Construction industry groups have broadly welcomed the highly critical interim report of the post-Grenfell review of Building Regulations and fire safety, describing it as a positive first step towards addressing “a multitude of failings” and “much-needed cultural change”.
Dame Judith Hackitt, who was commissioned to lead the review following June’s tragic west London fire, slammed the “complexity” of the current building regulations system in a report to MPs yesterday.
In the 121-page document, Building a Safer Future, she professed to be “shocked by some of the practices” she had uncovered during the review process, which will require “a cultural and behavioural change”.
Reacting to Hackitt’s report, Suzannah Nichol, chief executive of Build UK, said: “The Independent Review rightly identifies the need for wholesale change across Building Regulations alongside much-needed cultural change within the industry.
“A focus on clarifying roles and responsibilities across a building’s life-cycle, ensuring competence of individuals and examining product testing and marketing reflect the industry’s views.”
The Construction Products Association said it welcomed the interim report, in particular “two overarching issues: the effectiveness of the regulations and regulators; and the culture across the construction industry”.

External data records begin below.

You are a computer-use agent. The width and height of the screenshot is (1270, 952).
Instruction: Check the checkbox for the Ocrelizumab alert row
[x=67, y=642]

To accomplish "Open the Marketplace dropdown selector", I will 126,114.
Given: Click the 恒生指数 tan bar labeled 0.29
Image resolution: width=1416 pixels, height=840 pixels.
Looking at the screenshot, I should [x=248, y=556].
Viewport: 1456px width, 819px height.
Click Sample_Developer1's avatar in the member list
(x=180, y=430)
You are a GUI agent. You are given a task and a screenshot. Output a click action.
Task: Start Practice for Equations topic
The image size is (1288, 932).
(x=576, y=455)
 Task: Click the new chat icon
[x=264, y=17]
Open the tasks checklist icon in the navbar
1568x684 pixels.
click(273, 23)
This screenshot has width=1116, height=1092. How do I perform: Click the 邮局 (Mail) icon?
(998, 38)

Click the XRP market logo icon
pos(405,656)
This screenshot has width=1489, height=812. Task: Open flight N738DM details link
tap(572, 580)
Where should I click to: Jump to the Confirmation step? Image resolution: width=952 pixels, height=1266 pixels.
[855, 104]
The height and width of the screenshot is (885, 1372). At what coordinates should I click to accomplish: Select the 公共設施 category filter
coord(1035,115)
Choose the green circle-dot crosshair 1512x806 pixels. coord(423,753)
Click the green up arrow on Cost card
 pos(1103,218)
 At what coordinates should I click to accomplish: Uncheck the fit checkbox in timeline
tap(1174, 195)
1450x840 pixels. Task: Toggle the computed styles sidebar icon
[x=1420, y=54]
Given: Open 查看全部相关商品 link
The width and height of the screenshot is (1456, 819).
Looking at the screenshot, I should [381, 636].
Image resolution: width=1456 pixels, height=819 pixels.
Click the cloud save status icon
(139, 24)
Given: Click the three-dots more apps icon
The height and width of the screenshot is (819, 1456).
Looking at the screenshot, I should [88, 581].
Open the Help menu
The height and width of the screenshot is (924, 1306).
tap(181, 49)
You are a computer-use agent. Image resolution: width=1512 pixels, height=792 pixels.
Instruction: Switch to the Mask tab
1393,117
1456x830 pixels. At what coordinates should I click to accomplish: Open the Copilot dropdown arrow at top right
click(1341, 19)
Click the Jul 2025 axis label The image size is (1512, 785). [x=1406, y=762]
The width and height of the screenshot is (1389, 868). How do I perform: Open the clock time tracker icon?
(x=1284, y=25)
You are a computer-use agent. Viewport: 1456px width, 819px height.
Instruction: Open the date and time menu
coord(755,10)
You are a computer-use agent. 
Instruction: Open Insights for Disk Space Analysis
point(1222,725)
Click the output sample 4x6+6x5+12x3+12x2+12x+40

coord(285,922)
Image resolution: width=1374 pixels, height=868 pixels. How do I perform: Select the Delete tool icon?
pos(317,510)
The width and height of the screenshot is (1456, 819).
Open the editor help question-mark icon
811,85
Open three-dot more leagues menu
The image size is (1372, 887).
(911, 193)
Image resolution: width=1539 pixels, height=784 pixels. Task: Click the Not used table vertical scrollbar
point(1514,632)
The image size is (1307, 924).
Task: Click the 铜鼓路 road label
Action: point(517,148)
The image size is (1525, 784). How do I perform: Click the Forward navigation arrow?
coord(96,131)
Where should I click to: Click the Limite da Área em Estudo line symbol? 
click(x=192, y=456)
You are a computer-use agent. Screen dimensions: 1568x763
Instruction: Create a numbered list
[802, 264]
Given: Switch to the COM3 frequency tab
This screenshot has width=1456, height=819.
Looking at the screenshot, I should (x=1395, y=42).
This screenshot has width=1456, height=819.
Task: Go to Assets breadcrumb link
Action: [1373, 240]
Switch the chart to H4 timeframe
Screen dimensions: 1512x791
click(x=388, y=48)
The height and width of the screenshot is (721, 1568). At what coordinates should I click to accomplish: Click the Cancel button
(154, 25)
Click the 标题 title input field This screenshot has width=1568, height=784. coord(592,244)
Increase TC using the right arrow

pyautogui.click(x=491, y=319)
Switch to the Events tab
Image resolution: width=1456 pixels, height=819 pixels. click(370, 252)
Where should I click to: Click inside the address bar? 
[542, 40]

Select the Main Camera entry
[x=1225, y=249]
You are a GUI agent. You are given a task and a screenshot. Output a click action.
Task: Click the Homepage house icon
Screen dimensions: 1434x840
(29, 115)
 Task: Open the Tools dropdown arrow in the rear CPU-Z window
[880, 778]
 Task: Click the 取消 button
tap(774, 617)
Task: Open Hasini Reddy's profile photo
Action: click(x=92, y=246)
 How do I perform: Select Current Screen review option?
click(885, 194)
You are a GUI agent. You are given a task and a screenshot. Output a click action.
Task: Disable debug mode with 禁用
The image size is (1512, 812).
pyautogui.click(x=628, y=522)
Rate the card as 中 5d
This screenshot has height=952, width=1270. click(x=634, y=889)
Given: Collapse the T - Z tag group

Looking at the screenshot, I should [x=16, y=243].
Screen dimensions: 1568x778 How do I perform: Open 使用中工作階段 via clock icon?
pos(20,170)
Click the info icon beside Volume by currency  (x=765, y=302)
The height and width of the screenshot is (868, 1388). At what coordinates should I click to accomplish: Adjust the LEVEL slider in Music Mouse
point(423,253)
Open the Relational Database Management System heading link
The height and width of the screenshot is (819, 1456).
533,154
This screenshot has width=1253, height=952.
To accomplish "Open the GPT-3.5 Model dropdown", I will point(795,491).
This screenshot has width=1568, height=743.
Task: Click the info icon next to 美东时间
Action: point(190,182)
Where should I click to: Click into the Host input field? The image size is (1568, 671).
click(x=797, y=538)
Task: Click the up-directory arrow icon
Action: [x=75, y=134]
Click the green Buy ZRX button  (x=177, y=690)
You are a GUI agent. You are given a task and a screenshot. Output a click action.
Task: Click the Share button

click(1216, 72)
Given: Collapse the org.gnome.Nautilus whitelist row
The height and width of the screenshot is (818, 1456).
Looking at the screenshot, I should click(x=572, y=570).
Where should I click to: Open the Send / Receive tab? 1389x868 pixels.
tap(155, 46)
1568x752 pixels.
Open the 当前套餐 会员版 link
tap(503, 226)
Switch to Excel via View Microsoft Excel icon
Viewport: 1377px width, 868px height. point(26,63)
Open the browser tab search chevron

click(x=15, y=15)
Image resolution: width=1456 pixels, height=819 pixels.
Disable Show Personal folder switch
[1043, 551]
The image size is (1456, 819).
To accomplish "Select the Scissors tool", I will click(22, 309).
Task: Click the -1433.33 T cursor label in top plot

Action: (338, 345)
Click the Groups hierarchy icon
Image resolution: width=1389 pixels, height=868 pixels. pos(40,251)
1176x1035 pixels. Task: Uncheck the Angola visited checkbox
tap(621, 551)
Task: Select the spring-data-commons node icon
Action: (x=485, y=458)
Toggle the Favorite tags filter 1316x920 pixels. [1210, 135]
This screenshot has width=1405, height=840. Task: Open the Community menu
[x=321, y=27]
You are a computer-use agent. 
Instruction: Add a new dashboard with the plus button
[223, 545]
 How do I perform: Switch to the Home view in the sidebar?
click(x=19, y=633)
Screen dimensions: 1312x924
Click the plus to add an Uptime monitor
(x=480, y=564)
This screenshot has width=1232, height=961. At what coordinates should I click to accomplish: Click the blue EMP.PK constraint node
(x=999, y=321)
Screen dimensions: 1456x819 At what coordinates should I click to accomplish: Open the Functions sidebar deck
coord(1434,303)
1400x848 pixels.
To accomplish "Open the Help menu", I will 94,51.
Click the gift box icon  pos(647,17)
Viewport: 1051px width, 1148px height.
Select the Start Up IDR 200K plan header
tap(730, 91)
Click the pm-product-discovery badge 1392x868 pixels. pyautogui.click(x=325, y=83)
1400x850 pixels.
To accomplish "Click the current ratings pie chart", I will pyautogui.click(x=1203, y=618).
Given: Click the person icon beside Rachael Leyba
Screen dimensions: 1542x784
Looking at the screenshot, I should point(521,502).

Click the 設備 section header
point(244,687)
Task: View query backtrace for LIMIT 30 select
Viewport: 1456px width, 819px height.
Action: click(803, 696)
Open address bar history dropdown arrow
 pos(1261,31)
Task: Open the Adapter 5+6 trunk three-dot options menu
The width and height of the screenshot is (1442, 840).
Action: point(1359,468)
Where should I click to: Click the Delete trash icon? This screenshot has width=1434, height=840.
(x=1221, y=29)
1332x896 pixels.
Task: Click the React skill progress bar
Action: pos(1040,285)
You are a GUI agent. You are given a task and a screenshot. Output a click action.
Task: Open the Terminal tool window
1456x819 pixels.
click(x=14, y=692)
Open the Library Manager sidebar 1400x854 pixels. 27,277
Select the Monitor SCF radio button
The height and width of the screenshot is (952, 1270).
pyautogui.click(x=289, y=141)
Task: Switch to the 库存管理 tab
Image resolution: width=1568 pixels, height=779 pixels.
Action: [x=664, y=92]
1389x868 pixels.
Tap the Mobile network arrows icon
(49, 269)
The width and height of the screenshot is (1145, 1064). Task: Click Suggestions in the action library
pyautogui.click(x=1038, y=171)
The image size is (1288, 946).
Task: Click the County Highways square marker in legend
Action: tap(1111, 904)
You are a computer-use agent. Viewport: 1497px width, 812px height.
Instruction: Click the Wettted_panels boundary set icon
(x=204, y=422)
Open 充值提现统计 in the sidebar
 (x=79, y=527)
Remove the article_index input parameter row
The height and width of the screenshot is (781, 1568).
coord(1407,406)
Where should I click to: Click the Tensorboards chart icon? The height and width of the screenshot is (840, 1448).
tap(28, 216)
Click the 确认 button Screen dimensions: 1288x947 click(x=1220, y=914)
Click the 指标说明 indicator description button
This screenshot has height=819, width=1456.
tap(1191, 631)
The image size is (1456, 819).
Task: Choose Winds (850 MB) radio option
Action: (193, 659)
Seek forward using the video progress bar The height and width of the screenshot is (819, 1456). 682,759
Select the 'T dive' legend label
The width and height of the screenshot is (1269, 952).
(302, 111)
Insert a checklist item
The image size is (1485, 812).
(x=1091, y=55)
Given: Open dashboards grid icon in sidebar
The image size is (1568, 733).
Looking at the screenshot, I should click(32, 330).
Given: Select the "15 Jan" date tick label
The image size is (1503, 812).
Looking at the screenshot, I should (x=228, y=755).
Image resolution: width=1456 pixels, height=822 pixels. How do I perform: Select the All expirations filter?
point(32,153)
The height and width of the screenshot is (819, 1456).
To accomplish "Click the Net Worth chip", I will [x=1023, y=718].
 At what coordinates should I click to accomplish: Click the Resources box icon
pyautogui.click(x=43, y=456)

Peter Caplehorn, CPA deputy chief executive and policy director, said: “Dame Judith’s Independent Review is right to question how the construction sector can address the effectiveness of regulations and regulators. The construction products industry has a vital role to play, leading a culture change – and in Dame Judith’s own words – ensuring products are not only properly tested and certified but also marketed in a way that is easy to interpret.
“We are right to look at the current system for fire safety in buildings and ask if it is fit for purpose. Dame Judith recognises that buildings are not currently inherently unsafe but certain shortcomings need to be addressed that cover the complete spectrum, from project initiation through design, procurement and construction, to occupation and use.”
The initial findings of the Hackitt Review offer a “positive step forward to address a multitude of failings” within the construction industry and among its regulators, according to the Federation of Master Builders (FMB).
Brian Berry, chief executive of the FMB, said: “The Hackitt Review makes clear that there is much for the construction industry and its regulators to address post-Grenfell. In particular, we welcome the acknowledgement that although some safety-critical tradespeople, for example gas engineers, must be registered for different types of work, others do not have such requirements.
“We are also pleased that the Review has recognised that current building regulations and guidance are too complex and unclear.”